## EXERCISE
When a line of the entries contains the word "know", report that line.

* * * * * * * * *

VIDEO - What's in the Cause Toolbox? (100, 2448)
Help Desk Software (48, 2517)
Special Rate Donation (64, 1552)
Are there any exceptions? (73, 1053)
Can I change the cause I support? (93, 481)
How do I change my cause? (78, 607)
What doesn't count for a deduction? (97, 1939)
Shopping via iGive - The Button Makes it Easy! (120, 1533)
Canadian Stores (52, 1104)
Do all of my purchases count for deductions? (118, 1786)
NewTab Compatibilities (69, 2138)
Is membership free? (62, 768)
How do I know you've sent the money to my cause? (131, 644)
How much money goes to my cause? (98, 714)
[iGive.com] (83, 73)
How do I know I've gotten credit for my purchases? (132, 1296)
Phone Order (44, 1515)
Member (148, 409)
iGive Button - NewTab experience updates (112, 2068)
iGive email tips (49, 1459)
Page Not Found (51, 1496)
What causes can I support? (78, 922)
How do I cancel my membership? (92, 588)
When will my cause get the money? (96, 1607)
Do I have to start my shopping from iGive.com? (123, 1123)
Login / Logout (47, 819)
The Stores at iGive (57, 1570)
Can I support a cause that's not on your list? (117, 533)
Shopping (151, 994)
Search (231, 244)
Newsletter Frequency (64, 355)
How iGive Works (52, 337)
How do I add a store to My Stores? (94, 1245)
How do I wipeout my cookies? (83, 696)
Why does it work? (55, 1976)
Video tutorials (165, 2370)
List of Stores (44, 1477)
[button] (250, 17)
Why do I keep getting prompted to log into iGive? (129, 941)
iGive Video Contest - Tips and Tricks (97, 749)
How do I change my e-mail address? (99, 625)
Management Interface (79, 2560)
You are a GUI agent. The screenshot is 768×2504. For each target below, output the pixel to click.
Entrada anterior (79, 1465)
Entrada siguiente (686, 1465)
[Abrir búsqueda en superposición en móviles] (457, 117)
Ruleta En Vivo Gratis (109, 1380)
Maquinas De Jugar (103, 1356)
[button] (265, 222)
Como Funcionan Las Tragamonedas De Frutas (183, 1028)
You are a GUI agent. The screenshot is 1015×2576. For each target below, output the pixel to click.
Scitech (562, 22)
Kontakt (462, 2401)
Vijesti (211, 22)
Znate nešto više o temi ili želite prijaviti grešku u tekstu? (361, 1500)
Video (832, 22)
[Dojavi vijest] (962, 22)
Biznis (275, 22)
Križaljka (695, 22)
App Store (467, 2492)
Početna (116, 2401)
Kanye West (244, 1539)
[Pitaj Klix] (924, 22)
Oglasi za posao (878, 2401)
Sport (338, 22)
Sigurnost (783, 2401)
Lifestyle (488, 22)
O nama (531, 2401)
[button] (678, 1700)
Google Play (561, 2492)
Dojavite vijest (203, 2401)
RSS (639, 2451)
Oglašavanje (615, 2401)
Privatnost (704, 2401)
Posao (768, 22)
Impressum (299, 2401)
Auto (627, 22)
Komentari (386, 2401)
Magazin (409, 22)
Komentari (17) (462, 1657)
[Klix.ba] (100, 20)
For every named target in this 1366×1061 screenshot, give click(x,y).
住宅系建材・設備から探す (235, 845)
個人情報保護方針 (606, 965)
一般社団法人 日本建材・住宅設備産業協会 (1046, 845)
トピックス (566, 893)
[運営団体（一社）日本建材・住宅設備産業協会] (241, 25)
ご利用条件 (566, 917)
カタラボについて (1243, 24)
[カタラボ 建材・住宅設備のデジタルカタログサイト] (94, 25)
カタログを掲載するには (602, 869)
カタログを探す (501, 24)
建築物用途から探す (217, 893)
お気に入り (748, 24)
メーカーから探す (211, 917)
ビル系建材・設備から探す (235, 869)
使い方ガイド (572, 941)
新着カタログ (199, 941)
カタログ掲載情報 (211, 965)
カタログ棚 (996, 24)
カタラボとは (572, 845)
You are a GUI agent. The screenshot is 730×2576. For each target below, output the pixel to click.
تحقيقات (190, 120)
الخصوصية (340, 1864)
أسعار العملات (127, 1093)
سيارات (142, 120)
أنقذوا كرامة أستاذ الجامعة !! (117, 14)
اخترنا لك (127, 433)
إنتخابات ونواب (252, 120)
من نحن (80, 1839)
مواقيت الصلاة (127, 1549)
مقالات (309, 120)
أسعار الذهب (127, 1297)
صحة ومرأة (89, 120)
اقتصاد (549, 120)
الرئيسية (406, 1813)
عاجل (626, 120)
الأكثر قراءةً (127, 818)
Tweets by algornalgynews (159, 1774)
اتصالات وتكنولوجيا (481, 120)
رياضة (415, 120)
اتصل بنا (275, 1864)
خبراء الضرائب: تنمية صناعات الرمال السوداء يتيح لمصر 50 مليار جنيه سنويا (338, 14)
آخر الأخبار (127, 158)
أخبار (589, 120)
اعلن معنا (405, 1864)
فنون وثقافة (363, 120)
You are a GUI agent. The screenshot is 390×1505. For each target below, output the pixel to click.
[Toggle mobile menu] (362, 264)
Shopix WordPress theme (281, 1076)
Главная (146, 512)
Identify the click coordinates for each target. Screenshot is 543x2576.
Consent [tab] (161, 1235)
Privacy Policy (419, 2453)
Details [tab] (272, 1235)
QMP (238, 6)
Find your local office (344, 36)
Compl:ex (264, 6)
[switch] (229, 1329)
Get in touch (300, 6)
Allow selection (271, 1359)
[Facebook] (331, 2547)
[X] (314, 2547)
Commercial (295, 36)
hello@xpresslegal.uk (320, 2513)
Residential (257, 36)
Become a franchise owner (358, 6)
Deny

* * * * * * * * *

## SOLVED PROBLEM
How do I know you've sent the money to my cause? (131, 644)
How do I know I've gotten credit for my purchases? (132, 1296)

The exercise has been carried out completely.